Only the lines of the listing below that run from the line with "The height and width of the screenshot is (641, 796)." through the line with "Task: Report data issue via 数据纠错" are to be set down, word for word. Pictures stay out.

Data shown:
━━━━━━

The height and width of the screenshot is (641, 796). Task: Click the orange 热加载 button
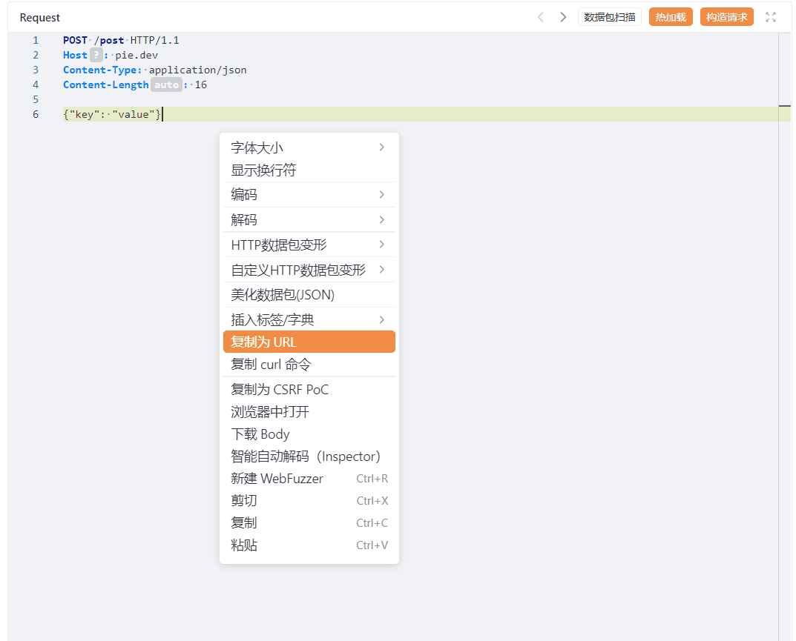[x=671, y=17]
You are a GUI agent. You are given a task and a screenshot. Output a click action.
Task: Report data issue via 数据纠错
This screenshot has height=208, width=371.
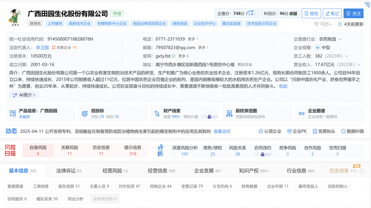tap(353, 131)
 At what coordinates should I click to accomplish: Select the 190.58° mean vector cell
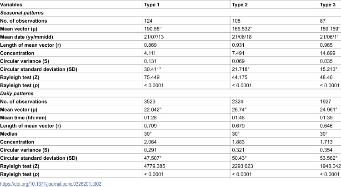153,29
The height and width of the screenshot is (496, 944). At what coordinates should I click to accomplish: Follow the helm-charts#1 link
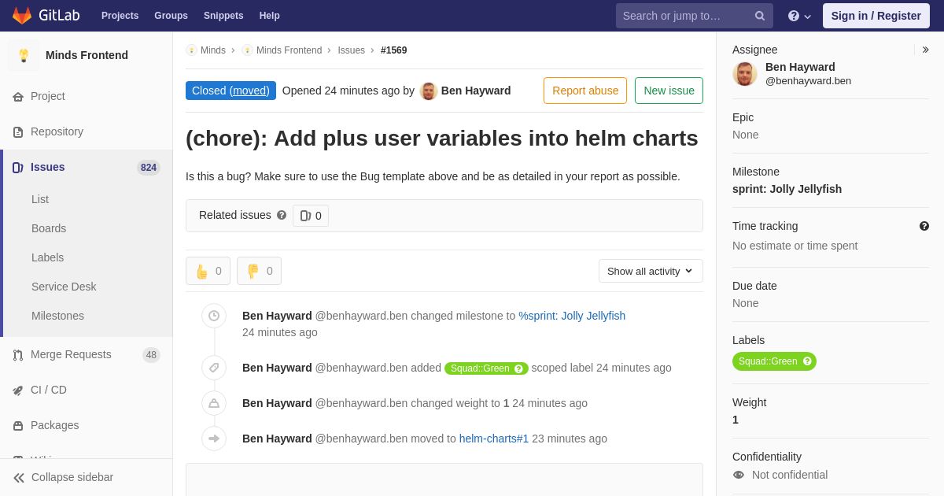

━━━━━━

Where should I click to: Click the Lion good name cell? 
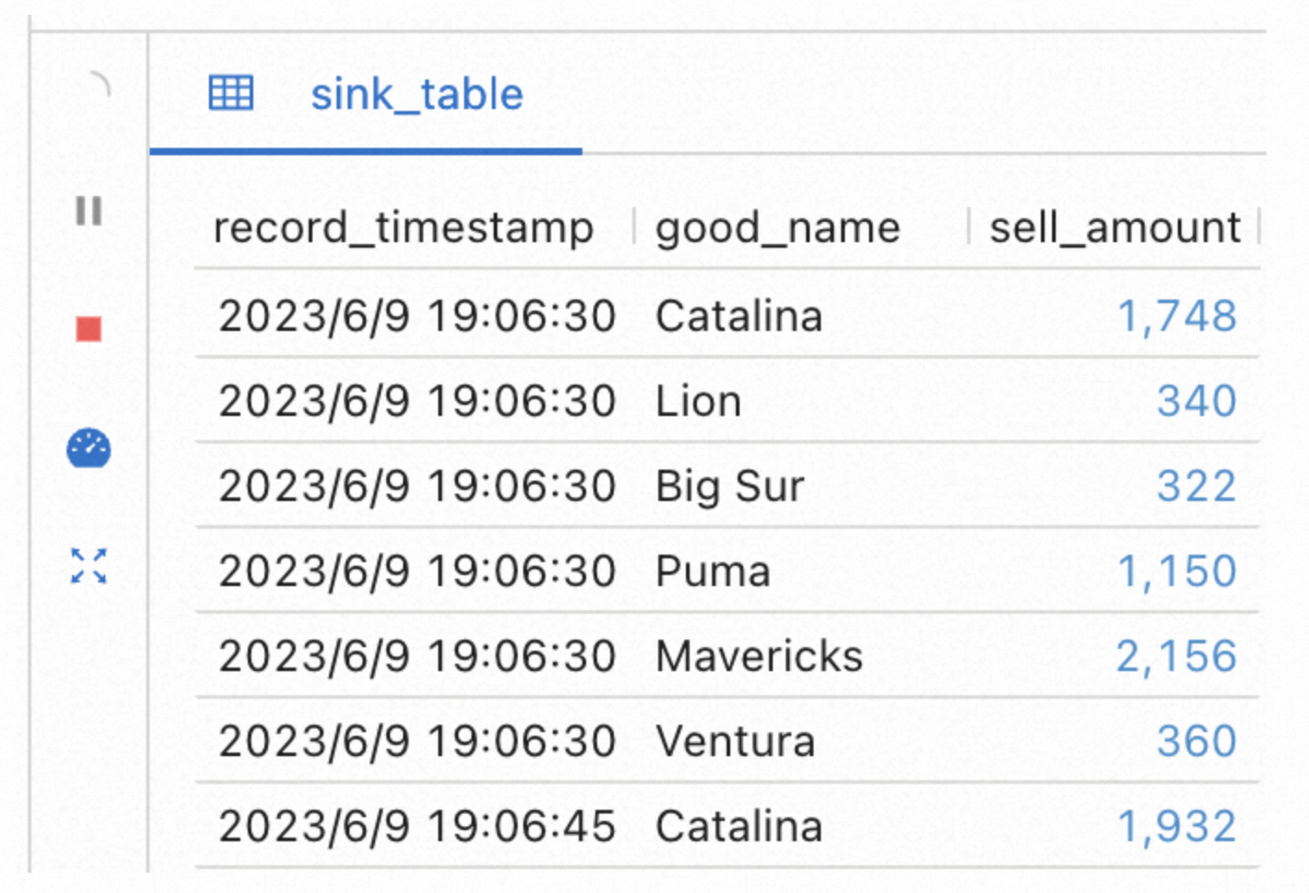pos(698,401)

━━━━━━

Your response:
The height and width of the screenshot is (641, 796). Task: Click the orange 热加载 button
[x=671, y=17]
You are a GUI agent. You are given a task and a screenshot. Output a click action.
Task: Report data issue via 数据纠错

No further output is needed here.